Set of tasks:
1. Please duplicate the passage of the database course notes from "Consistent - After" to "tableName(a, b, c, d)".
2. According to the database course notes, what happens to the changes when a group of transactions fails under the atomic property, and why?

Given text:
·····

Welcome to Andy's homepage! by AndyCYao

CMPT 354 Database Management Winter 2017

ER Diagrams and Relational Diagram

ER Diagrams are for concepts, it is used for abstract grouping of entities and relationships Relational Diagram is for logical modeling, tends to be drawn when the ER Diagram is already fleshed out.

Entity

Weak entity are those that depends on a foreign entity to identiy itself. AKA child entity that depends on the parent entity

Strong entity, those that have their own primary key

Covering Constraint and Overlap Constraint

Pertains to the ISA relation. Covering Constraint - Does every Employee have to be a contractor, or temp? Overlap Constraint - Can contractor or temp overlap? ie. Can the employee be both

Keys

Super key are set of candidate keys.
Candidate keys are column or columns that uniquely identifies the entries in an entity
Primary key is the minimal candidate key.

Database

This is a physical storage of data, we will be installing relational databases, which is a part of DBMS (database management system)
The purpose of a DB is to faciliate access/ storing data. key things to note is to protect data from concurrent users, crash recoveries, etc.

-a schema is a way to describe data

SQL

we have DDL, data definition language, which are the CREATE, DROP, DELETE, keywords
DML, data manipulation language, which includes keywords such as SELECT, UPDATE, DELETE etc.

ACID

Databases must maintain ‘ACID’
Atomic - groups of transaction must all pass or all fail, if fail, a log is used to unroll the changes.
Consistent - After each transaction, the DB is in consistent state.
Isolation - Concurrency control to allow multi user
Durability - the database must not be corruptible and lose information

	
	INSERT INTO tableName(a, b, c, d)
	VALUES (1,2,3,4)

	CREATE VIEW ViewName 
	(SELECT ...)

	DROP VIEW

	LIKE (case insensitive)

	UNION - joins two select queries, note fields have to be the same

	INTERSECT - 

	EXCEPT

Relational Algebra’s Set division can be translated to SQL like so

e.g. Find sailors who’ve reserved all boats

SELECT  S.sname
FROM  Sailors S
WHERE  NOT EXISTS 
	    ((SELECT  B.bid
	      FROM  Boats B)
	        EXCEPT
	            (SELECT  R.bid
	               FROM  Reserves R
	               WHERE  R.sid=S.sid))

Find Entity that have only 1 attribute e.g. Find the snames of suppliers who supply only red parts.

·····

Dataset:
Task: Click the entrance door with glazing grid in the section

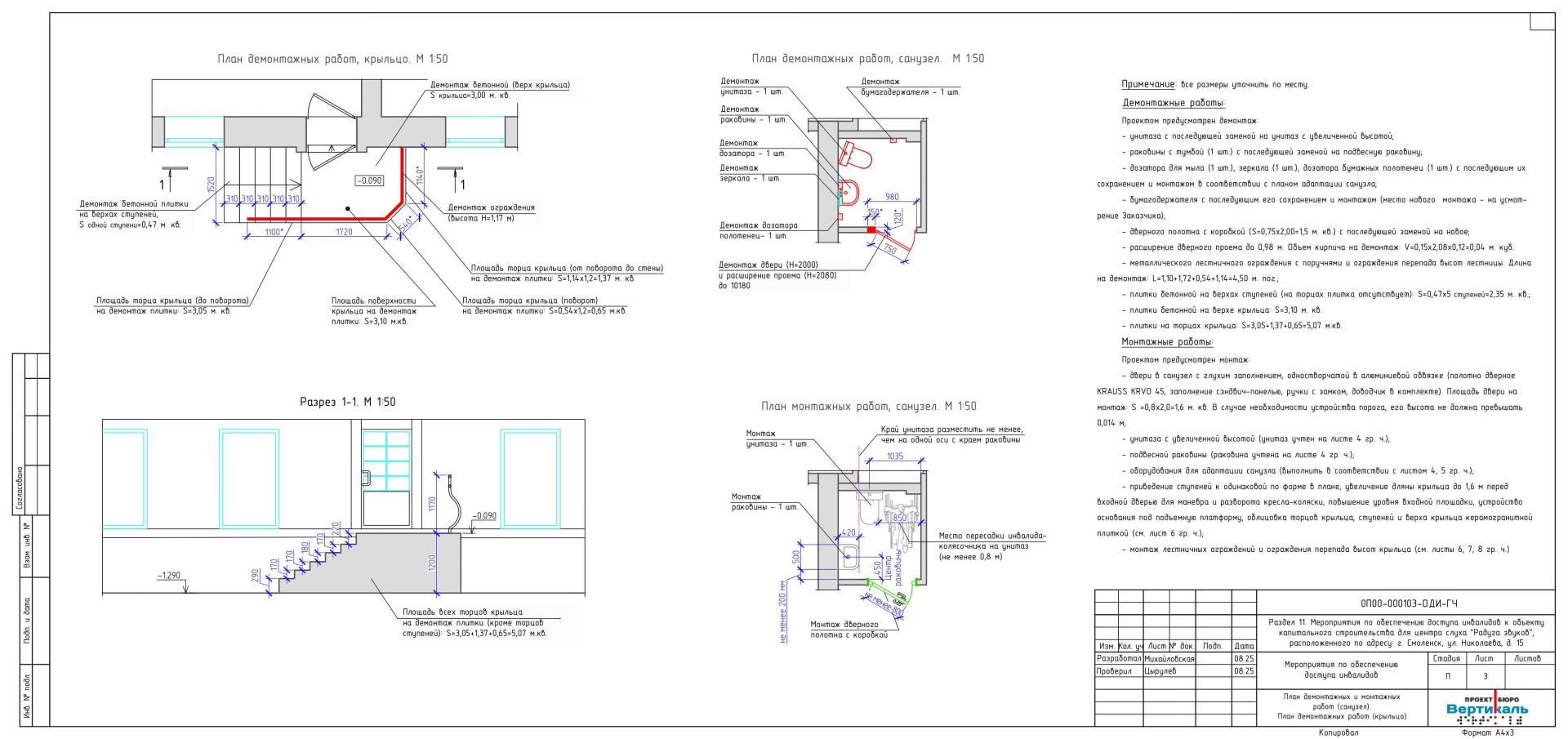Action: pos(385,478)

·····

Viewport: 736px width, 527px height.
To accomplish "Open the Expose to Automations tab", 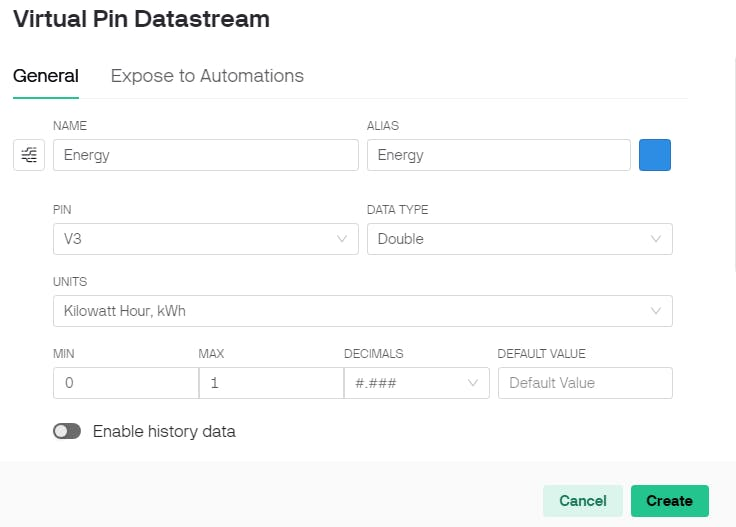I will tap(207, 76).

·····

Expected outputs:
1.
Consistent - After each transaction, the DB is in consistent state.
Isolation - Concurrency control to allow multi user
Durability - the database must not be corruptible and lose information

	
	INSERT INTO tableName(a, b, c, d)

2. Under the atomic property, a group of transactions must either all pass or all fail. So if the group fails, a log is used to unroll the changes.